--- Source material Enclosed Below ---

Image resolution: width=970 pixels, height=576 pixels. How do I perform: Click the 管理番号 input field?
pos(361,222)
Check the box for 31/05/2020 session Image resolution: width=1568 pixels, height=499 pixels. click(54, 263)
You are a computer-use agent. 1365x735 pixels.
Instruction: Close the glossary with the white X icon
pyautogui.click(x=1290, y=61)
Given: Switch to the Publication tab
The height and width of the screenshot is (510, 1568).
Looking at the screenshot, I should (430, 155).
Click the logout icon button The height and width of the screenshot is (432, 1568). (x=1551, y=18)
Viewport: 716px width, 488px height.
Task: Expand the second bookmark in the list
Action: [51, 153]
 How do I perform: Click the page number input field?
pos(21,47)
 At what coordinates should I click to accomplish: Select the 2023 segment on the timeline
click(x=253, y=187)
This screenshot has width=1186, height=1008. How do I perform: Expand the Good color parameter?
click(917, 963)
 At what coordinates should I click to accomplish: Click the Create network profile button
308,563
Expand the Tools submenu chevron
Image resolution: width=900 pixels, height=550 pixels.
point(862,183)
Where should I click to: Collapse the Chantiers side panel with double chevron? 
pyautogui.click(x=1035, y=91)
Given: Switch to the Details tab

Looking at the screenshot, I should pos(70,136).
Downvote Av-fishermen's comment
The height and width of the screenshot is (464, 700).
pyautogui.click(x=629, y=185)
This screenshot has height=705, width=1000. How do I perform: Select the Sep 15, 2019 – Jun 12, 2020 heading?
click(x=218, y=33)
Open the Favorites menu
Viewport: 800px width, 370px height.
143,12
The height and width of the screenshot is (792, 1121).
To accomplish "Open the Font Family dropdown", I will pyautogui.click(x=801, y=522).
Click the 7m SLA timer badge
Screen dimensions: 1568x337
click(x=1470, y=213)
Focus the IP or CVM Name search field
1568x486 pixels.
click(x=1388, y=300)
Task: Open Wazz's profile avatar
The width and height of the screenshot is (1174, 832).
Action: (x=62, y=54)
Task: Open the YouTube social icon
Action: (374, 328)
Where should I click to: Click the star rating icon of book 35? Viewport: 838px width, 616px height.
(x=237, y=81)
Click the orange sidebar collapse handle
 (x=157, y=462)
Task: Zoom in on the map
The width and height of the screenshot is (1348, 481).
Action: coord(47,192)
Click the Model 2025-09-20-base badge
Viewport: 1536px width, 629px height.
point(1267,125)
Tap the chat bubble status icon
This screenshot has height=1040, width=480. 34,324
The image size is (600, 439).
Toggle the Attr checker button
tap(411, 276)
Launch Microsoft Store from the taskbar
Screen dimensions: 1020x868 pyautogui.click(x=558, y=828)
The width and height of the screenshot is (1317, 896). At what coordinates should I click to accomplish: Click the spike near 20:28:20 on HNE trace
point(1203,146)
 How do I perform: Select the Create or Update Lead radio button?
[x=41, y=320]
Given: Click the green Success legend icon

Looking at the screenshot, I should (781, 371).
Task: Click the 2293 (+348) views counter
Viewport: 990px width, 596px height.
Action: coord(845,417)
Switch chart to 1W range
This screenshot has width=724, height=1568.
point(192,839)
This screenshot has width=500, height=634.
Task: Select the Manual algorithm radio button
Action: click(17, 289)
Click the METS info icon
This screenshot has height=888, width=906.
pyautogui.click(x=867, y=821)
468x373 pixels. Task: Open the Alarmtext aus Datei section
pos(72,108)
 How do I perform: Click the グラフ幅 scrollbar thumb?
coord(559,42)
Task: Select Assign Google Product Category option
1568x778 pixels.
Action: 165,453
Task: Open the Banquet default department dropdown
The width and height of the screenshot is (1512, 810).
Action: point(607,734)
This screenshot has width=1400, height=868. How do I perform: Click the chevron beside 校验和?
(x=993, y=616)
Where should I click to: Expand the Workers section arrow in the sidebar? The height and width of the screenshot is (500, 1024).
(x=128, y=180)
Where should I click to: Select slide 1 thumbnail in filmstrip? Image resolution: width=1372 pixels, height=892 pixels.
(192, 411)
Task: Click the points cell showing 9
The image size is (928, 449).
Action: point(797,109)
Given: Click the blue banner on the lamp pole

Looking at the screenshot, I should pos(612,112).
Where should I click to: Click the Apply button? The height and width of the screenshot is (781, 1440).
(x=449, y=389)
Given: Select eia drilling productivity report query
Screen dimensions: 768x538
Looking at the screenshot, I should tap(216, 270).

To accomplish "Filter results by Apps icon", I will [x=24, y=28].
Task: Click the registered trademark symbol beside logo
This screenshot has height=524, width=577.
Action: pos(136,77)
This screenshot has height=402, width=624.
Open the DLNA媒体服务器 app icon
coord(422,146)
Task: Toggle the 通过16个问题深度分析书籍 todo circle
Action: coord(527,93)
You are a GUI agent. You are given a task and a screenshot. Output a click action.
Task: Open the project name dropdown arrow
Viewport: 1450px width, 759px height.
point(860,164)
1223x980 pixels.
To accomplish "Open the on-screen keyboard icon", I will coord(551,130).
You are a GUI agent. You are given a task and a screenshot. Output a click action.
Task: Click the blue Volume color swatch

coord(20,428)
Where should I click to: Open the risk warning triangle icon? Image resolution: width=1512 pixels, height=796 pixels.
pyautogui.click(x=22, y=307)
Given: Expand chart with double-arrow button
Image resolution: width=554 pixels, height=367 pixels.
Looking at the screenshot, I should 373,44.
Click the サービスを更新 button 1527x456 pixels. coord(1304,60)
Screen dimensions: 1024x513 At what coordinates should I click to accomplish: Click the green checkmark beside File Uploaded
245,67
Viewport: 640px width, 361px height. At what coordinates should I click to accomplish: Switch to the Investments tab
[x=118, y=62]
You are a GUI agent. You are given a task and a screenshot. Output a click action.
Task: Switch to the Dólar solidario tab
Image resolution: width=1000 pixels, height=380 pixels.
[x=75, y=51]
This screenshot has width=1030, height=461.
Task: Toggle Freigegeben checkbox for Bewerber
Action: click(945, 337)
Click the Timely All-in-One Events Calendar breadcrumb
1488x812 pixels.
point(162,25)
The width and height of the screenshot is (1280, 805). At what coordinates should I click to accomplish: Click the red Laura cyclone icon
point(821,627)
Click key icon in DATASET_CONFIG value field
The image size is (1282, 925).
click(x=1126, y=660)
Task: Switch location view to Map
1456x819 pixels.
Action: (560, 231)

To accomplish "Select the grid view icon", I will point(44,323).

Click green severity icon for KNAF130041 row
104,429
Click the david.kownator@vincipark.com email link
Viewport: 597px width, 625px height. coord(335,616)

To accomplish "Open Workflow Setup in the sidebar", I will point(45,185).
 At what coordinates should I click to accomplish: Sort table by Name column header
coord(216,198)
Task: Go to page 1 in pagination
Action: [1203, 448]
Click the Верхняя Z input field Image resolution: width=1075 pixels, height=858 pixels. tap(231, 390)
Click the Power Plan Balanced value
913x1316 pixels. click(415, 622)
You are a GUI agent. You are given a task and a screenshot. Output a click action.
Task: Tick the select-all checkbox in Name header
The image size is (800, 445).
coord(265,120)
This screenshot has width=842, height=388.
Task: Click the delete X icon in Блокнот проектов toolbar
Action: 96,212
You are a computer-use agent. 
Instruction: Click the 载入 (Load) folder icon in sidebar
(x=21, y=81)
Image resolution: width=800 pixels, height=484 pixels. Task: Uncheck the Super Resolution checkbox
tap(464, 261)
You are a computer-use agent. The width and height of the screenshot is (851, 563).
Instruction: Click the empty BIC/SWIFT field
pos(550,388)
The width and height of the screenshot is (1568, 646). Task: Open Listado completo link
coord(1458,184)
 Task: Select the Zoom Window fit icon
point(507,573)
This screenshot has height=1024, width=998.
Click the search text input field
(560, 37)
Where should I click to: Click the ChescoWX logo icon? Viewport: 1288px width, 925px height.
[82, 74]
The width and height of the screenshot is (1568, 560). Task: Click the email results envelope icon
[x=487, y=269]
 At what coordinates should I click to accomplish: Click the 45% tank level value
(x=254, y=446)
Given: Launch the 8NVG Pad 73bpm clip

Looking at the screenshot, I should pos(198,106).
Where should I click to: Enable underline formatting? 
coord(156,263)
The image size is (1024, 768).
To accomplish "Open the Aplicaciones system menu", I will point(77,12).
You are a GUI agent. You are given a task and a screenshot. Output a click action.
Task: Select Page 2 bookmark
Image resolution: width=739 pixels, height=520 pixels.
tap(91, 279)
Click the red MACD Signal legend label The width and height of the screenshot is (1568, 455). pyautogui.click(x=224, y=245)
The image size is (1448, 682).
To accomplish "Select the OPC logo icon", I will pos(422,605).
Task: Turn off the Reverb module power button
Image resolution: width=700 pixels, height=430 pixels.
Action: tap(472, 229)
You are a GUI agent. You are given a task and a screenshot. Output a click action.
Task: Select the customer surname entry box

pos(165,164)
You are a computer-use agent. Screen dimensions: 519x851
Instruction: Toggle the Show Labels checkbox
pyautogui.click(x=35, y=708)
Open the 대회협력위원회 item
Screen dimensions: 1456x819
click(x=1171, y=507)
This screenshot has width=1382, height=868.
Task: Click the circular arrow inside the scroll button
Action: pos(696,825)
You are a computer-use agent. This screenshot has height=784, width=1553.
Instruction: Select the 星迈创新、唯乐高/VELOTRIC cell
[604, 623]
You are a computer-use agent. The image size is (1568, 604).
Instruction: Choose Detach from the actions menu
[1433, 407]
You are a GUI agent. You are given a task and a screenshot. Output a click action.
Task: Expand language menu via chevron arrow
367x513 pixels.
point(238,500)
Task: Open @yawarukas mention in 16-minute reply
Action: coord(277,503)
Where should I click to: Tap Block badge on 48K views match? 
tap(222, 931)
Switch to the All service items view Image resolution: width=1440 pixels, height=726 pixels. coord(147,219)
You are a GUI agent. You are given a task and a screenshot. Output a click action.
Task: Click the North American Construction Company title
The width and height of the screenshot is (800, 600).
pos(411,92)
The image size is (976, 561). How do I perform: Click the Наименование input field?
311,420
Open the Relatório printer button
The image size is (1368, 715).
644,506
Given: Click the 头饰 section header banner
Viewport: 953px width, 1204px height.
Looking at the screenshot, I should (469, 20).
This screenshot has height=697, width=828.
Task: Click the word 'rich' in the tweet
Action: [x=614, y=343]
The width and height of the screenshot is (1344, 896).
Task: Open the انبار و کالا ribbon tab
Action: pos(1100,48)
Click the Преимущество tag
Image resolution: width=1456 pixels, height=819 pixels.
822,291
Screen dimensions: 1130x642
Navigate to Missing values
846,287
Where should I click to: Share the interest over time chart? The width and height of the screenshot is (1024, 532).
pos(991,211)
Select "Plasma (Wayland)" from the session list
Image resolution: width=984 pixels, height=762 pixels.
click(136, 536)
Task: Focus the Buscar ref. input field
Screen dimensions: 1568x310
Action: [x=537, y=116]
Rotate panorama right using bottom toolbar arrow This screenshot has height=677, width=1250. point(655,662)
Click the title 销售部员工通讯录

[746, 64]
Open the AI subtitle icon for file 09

--- End of Enclosed Source material ---

Task goal:
Look through the listing and return each line containing the word "session".

Result of the task:
Check the box for 31/05/2020 session Image resolution: width=1568 pixels, height=499 pixels. click(54, 263)
Select "Plasma (Wayland)" from the session list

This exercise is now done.